#### Written problem:
Reproduce only the part of the entries that opens with the line containing "At what coordinates should I click to accomplish: Expand" and closes with the line containing "Screen dimensions: 1448x840 pos(1110,295)", changing "avatar" to "profile" and leaving everything else unchanged.
## BEGIN
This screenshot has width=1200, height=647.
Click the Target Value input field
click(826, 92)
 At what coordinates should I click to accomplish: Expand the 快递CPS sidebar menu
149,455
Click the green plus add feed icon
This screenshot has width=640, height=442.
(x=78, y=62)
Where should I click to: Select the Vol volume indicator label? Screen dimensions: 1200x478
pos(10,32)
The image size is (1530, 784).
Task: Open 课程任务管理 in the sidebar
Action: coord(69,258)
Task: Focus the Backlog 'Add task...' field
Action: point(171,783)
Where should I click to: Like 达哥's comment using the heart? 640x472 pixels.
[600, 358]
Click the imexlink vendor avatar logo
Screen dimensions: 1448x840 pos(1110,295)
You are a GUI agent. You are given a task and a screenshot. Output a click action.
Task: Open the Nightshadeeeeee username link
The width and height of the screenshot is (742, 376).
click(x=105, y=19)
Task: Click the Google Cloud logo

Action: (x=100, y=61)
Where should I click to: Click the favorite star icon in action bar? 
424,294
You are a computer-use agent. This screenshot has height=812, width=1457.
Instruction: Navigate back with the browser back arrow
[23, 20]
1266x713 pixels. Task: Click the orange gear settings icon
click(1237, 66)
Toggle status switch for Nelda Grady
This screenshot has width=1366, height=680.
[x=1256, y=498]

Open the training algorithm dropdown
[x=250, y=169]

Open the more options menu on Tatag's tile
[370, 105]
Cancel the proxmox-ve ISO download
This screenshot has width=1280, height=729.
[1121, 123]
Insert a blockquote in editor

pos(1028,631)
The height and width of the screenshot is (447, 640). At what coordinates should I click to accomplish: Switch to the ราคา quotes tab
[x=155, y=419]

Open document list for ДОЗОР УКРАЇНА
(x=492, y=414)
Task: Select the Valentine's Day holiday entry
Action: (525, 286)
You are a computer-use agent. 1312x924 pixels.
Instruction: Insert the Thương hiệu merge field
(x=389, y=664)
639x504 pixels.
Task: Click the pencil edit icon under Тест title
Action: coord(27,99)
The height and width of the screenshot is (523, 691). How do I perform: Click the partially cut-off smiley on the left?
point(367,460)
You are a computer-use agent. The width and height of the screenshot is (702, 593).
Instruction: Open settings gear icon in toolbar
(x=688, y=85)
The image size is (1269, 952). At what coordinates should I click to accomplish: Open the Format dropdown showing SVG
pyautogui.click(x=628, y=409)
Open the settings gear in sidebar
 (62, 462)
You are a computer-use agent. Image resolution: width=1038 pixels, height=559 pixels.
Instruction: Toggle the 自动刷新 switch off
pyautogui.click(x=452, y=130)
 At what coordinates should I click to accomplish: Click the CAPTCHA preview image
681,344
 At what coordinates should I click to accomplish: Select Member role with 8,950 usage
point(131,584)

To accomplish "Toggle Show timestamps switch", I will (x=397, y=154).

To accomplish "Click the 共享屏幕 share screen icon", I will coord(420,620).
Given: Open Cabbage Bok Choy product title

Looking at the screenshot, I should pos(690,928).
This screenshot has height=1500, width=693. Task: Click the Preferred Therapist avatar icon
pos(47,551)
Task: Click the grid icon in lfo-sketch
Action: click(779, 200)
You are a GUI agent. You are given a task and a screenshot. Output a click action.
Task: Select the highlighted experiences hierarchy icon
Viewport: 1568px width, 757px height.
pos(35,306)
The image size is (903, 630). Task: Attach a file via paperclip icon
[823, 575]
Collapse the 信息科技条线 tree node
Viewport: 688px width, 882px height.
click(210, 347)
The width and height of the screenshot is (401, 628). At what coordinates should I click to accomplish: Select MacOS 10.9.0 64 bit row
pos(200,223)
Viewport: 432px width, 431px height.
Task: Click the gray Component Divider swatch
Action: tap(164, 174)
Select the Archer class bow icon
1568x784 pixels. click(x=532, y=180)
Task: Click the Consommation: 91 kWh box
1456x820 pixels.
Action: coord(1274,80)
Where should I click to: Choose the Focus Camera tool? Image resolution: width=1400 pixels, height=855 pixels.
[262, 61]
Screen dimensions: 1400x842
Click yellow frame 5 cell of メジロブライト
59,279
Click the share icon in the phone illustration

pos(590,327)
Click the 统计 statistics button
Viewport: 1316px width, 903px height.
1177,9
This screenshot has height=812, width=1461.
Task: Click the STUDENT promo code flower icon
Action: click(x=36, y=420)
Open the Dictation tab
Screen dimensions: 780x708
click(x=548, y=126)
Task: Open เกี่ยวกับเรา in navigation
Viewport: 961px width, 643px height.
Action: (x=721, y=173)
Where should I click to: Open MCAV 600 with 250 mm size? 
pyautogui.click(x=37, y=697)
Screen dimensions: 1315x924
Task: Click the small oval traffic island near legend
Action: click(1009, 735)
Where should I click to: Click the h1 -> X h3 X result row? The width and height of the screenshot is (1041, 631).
## END
#### Answer below:
 At what coordinates should I click to accomplish: Expand the 快递CPS sidebar menu
149,455
Click the green plus add feed icon
This screenshot has width=640, height=442.
(x=78, y=62)
Where should I click to: Select the Vol volume indicator label? Screen dimensions: 1200x478
pos(10,32)
The image size is (1530, 784).
Task: Open 课程任务管理 in the sidebar
Action: coord(69,258)
Task: Focus the Backlog 'Add task...' field
Action: point(171,783)
Where should I click to: Like 达哥's comment using the heart? 640x472 pixels.
[600, 358]
Click the imexlink vendor profile logo
Screen dimensions: 1448x840 pos(1110,295)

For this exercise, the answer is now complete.